━━ EXTRACTED TEXT ━━

Might depend on the work environment, but I’m inclined to sign it and continue working as normal. Either you’ll get the three months severance later when they let you go or I bet you’ll have the basis for a wrongful termination lawsuit (and perhaps others).
Obviously it depends on what I expect to get out of it.
My current “job” started as an extreme version where I was working 90+ hours a week for virtually nothing, but, once we had something built, the hours decreased and the compensation increased until I had a reasonable schedule and a comfortable income.
But, I would never do that with an established company. A startup, you can believe will stabilize and become a more conducive workplace. A company that’s been around for a while isn’t going to change or improve in the same way.
I could also see it if I had passion for the work that is offered. If I knew anything about rocket engineering, I’d consider work long hours for SpaceX for peanuts in order to see the fruits of my efforts go flying off into space, rather than have a “safer” job at Boeing where you may see a rocket fly every few years.
Goodness, no. I am a professor. The culturally acceptable way to get your employees to do a bunch of extra work in academia is to call them together for a lengthy PowerPoint presentation about how the institution is in a crisis that isn’t their fault but will require a bunch of extra uncompensated labor, lay on the guilt-tripping until you get enough volunteers, and perhaps throw in a plate of cookies from campus catering by way of apology. Asking people to sign a written pledge and offering them severance would seem extremely suss.
The poll says “If I worked for Twitter”, but the rest of the language around it says “at your current job”. Which question do you want an answer to?

━━━

## SHORT TASK A
Does each statement agree with the forum thread? (i) The professor says that asking people to sign a written pledge and offering them severance would seem suspicious. (ii) One writer says an established company will change and improve the same way a startup does. (iii) The poll is worded "at your current job." Answer yes or no for each, quoting the deciding words of the thread.
The forum thread and the entries after it are unrelated material.

━━ RECORDS FOR THIS EXERCISE ━━

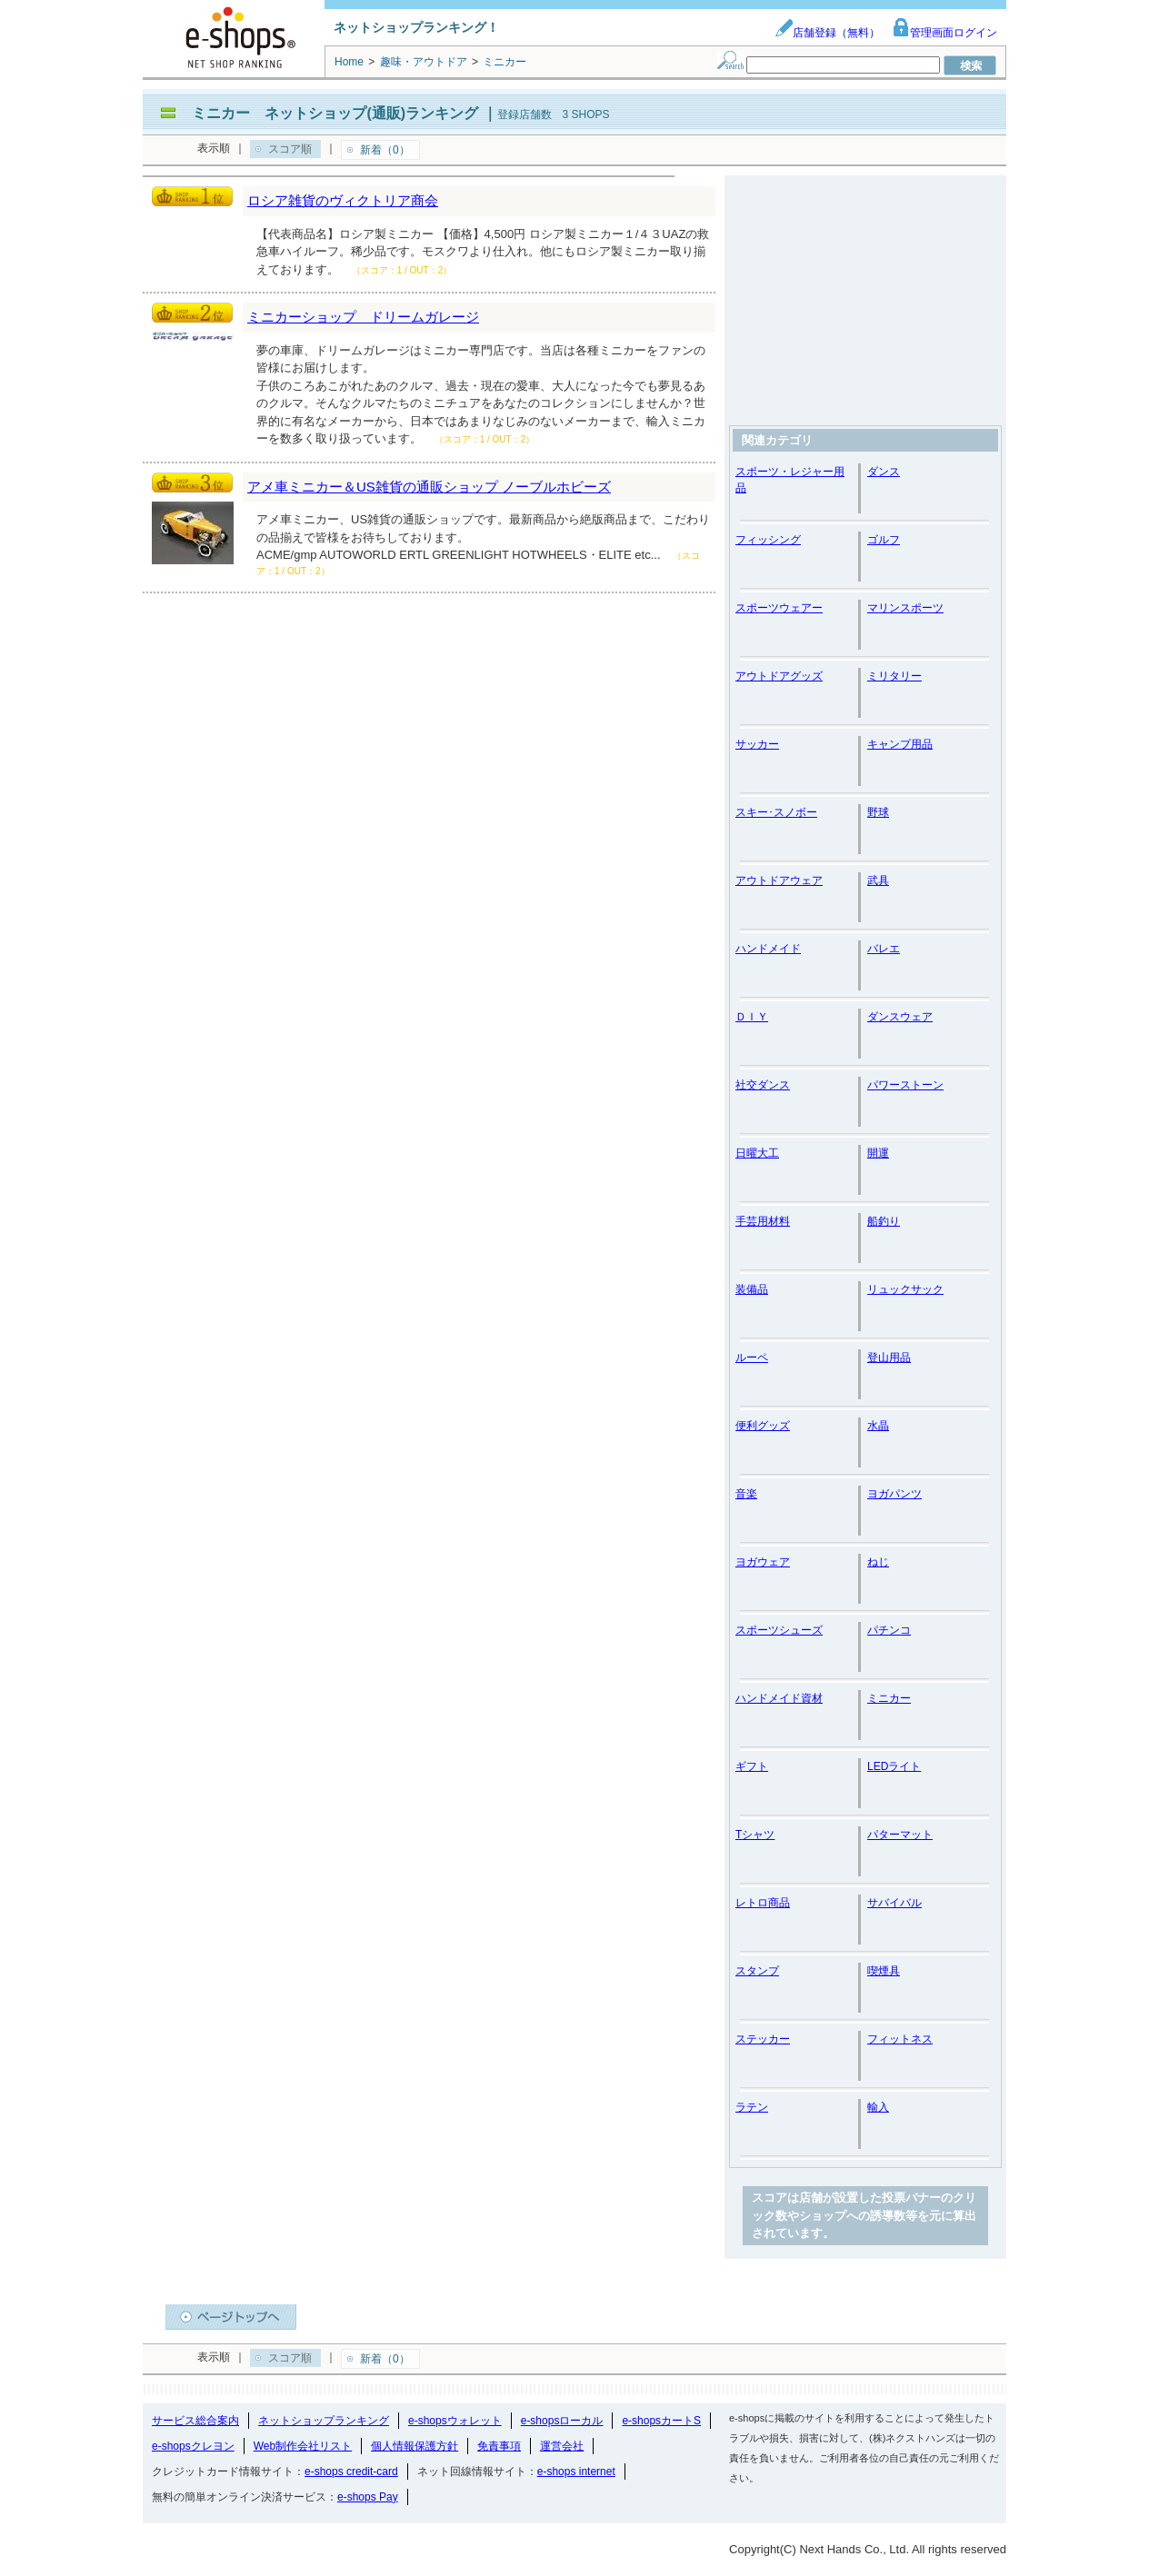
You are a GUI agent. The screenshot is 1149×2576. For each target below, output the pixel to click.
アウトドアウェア (779, 880)
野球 (878, 812)
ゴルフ (883, 539)
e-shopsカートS (661, 2420)
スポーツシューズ (779, 1630)
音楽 (746, 1493)
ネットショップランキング (323, 2420)
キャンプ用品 (900, 744)
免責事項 (499, 2446)
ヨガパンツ (894, 1493)
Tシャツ (754, 1834)
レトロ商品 (762, 1902)
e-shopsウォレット (455, 2420)
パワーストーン (905, 1085)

━━━

## SHORT TASK B
Update the entries in the part that opens with the line containing "スポーツシューズ (779, 1630)" and closes with the end of the entries, replacing "Tシャツ" with "ポロシャツ" and changing nothing else. Give only those lines.

## FULL ANSWER A
(i) Yes: "Asking people to sign a written pledge and offering them severance would seem extremely suss."
(ii) No: "A company that’s been around for a while isn’t going to change or improve in the same way."
(iii) No: "The poll says “If I worked for Twitter”"

## FULL ANSWER B
スポーツシューズ (779, 1630)
音楽 (746, 1493)
ネットショップランキング (323, 2420)
キャンプ用品 (900, 744)
免責事項 (499, 2446)
ヨガパンツ (894, 1493)
ポロシャツ (754, 1834)
レトロ商品 (762, 1902)
e-shopsウォレット (455, 2420)
パワーストーン (905, 1085)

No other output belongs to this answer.